The RIBA, in conjunction with Norwich Union, is to launch an international design competition which will challenge architects to come up with innovative and interesting ideas for building housing in flood risk areas.

The floods of summer 2007 demonstrated to the whole of the UK how devastating flooding can be. Thousands were affected by the extreme weather experienced in June and July 2007, with many having to leave their homes and businesses for months afterwards whilst their properties were dried out and repaired. As climate change takes hold, scientists and meteorologists are agreed that we are more likely to see milder, wetter weather, and flooding will become a more regular occurrence.

Running alongside this, the Government has set out plans to build three million new homes by 2020. Land in the UK is already limited, so there is a potential threat that some of these properties will be built on flood plains. The competition will ask entrants to respond to these two factors by exploring new ideas that challenge current building techniques, perhaps taking inspiration from overseas, and come up with designs that could be developed into producing houses that are flood proof, workable and insurable.

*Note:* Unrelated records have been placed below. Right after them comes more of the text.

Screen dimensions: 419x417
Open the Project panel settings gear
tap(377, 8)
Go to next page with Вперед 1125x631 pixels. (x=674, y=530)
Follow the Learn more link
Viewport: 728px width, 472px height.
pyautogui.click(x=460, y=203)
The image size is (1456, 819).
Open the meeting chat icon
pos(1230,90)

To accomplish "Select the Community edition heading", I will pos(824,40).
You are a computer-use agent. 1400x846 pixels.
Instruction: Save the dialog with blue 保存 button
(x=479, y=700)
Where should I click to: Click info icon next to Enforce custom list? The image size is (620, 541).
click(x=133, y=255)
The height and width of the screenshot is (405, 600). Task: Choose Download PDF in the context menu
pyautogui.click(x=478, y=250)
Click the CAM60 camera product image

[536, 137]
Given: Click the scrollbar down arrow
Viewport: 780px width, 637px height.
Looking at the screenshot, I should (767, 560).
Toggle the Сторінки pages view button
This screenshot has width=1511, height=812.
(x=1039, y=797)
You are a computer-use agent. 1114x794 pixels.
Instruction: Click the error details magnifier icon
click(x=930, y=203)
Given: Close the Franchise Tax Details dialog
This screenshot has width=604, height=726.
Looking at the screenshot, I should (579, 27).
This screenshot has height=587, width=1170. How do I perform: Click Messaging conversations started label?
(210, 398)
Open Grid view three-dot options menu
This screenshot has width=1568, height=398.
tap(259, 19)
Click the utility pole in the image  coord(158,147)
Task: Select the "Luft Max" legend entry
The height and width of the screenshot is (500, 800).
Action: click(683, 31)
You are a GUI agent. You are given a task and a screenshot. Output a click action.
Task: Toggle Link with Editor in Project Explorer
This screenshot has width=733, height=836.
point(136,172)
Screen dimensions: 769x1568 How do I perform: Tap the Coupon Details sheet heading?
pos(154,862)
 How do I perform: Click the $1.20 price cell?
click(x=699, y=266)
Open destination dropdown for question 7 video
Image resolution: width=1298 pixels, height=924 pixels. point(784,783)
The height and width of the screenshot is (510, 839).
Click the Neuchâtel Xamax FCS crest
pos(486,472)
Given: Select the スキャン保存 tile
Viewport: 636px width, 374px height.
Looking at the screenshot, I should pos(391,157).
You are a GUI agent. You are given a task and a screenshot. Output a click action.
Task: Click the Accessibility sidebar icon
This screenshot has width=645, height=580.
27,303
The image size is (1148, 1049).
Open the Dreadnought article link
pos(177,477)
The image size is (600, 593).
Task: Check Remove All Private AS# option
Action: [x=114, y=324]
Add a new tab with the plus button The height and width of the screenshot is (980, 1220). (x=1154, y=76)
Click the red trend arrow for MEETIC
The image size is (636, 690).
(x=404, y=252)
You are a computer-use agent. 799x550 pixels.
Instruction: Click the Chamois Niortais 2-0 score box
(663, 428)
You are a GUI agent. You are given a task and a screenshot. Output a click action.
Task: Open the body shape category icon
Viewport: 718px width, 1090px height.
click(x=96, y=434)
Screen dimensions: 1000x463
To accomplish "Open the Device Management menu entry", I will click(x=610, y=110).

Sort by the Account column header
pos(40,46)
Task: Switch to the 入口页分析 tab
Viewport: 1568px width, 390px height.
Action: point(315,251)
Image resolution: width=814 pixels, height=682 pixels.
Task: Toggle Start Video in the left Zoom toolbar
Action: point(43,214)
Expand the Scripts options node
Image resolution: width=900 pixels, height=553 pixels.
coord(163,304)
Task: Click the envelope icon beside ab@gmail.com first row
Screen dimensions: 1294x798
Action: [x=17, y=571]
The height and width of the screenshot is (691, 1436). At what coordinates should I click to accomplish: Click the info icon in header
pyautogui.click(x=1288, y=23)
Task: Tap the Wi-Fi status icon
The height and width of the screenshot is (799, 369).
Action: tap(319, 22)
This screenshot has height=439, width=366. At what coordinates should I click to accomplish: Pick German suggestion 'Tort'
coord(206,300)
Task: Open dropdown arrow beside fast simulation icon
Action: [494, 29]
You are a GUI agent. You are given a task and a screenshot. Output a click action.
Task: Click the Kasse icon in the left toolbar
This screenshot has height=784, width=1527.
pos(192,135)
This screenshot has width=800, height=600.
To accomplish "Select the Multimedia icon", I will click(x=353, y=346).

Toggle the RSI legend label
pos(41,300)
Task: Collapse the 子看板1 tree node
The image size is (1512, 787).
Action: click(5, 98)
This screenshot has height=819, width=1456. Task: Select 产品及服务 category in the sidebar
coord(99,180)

Igal Mayer, Chief Executive of Norwich Union said "The insurance industry is expecting to pay out around £3 billion pounds in repairs and reinstatement as a result of last summer's events, and Norwich Union alone dealt with over 50,000 household and business claims as a result of the extreme weather. We are proud to be working with the RIBA in running this competition, and hope that it will provide some creative, innovative design solutions to the problem of where and how we build flood resilient new homes".

The winning designs will be announced in November 2008, with an honorarium of £15,000 to be distributed amongst the five shortlisted entries.